We should make reasoning fully visible in the output space.

5 comments

Is there any actual evidence that the reasoning tokens output by current models actually represent the computation happening in the hidden layers?

In both cases, the model is doing a ton of processing that you can't actually inspect, except here, you at least get some efficiency gains.

Even more importantly, you're also less likely to convince yourself that you know what the model is thinking.

In the autoregressive decoding framework, the hidden layers' state for computation of token `t` is conditionally independent of all hidden states for `t-1`, `t-2` and so on given the observed tokens.

Put differently, the observed tokens are a bottleneck on the information that can be communicated across tokens. Any scheming performed by an LLM which requires more than one token to formulate must therefore pass through the visible tokens. With opaque vectors transferred across decoding steps, this is not the case.

The computation in the hidden layers, as far as we can tell, is not sufficient for scheming in a single decoding step. It looks like it requires O(10^2) or O(10^3) steps instead, judging from anecdotal evidence like the reports of scheming from o1 (https://cdn.openai.com/o1-system-card-20241205.pdf)

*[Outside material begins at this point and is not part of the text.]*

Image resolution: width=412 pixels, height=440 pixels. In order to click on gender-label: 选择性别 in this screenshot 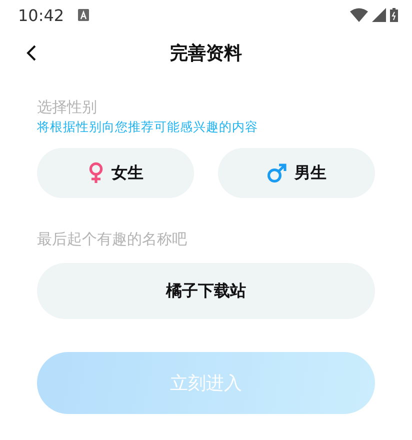, I will do `click(68, 108)`.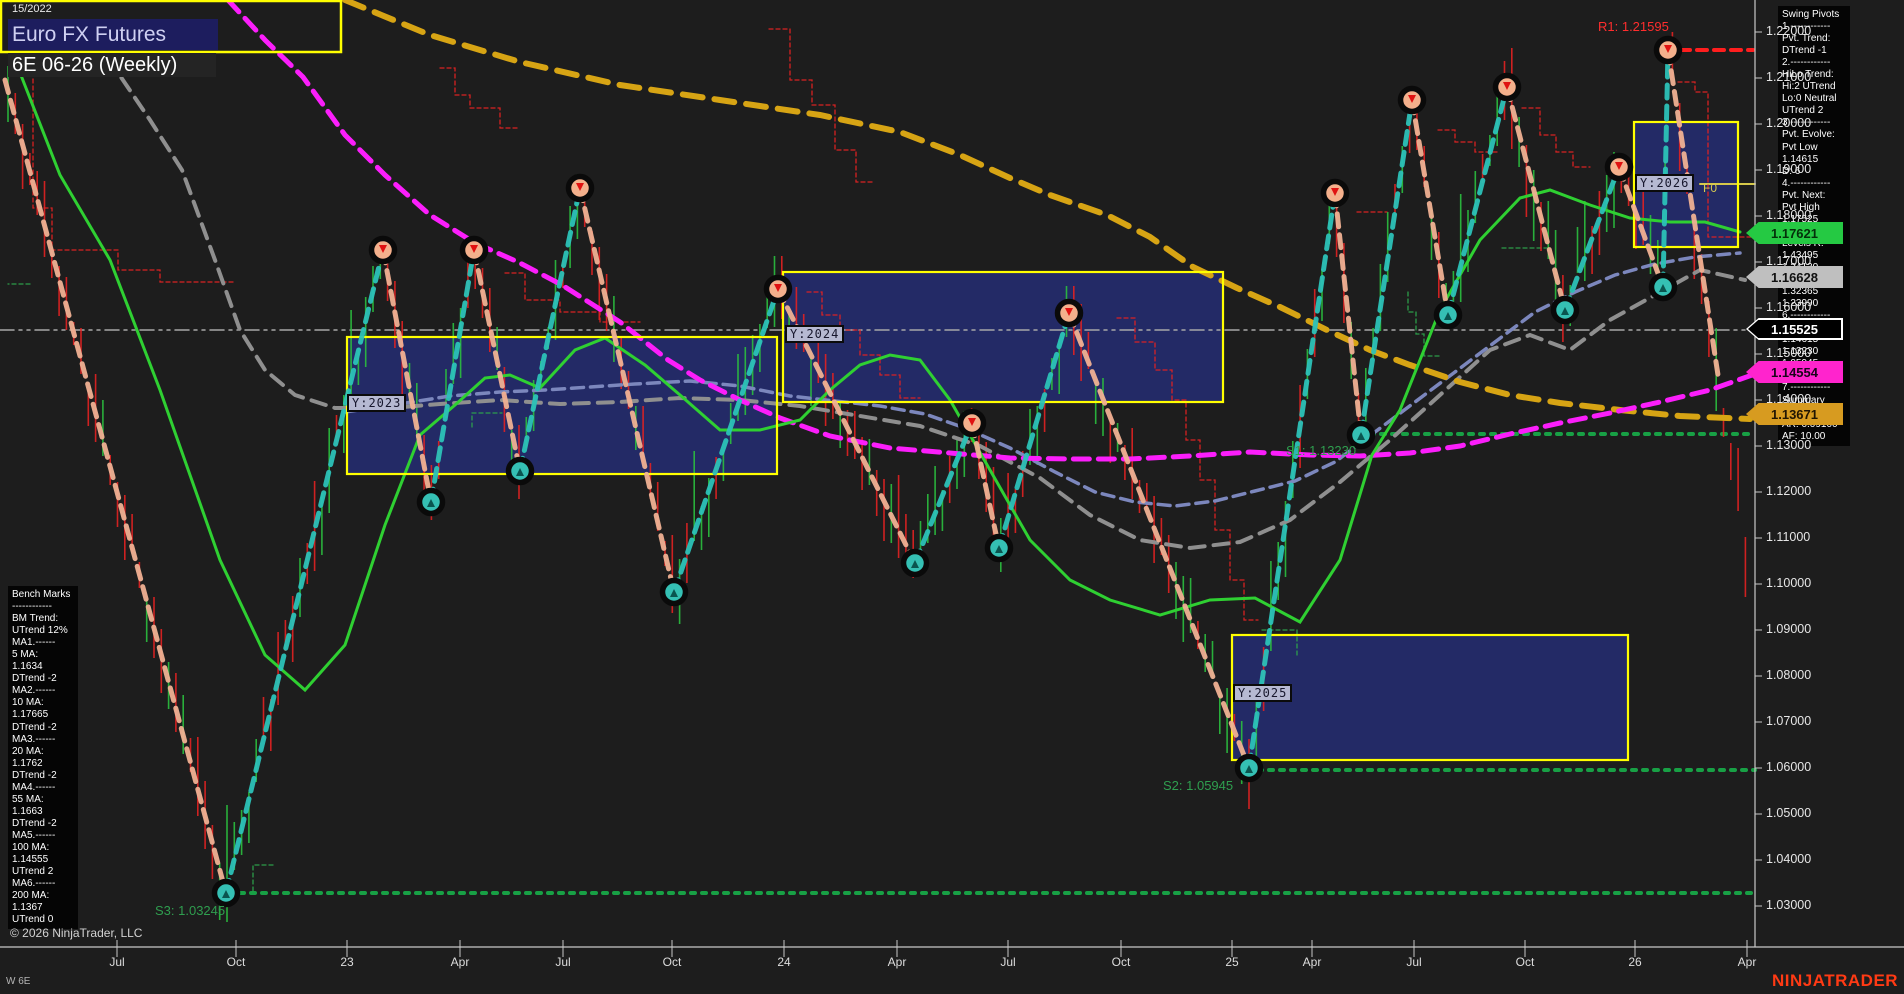  I want to click on year-chip-2025: Y:2025, so click(1263, 693).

As far as your last point goes, I'd rather have a more transparent system, all other factors held constant.

No and we’ve observed evidence to the contrary
Do you have some reading material on this? How did they understand the difference between stated cot and "actual processing"
Chain of thought isn't exactly transparent either, you shouldn't fall into the pitfall of believing that the final sequence of tokens thinking about the task is the only processing the model actually performs during CoT.

There might me a lot of other hidden computations happening within the model's latents which may not immediately influence the predicted tokens but be relevant for the model's internal processing. And even disregarding that, the model is under no formal obligation to stick to the chain of thought it produced for its final decisions.

The paper suggests that that is still possible with the proposed architecture if needed.
That actually sounds like it'd be really helpful.
maybe let it reason in latent space but have a method to transform and output it to text for inspection.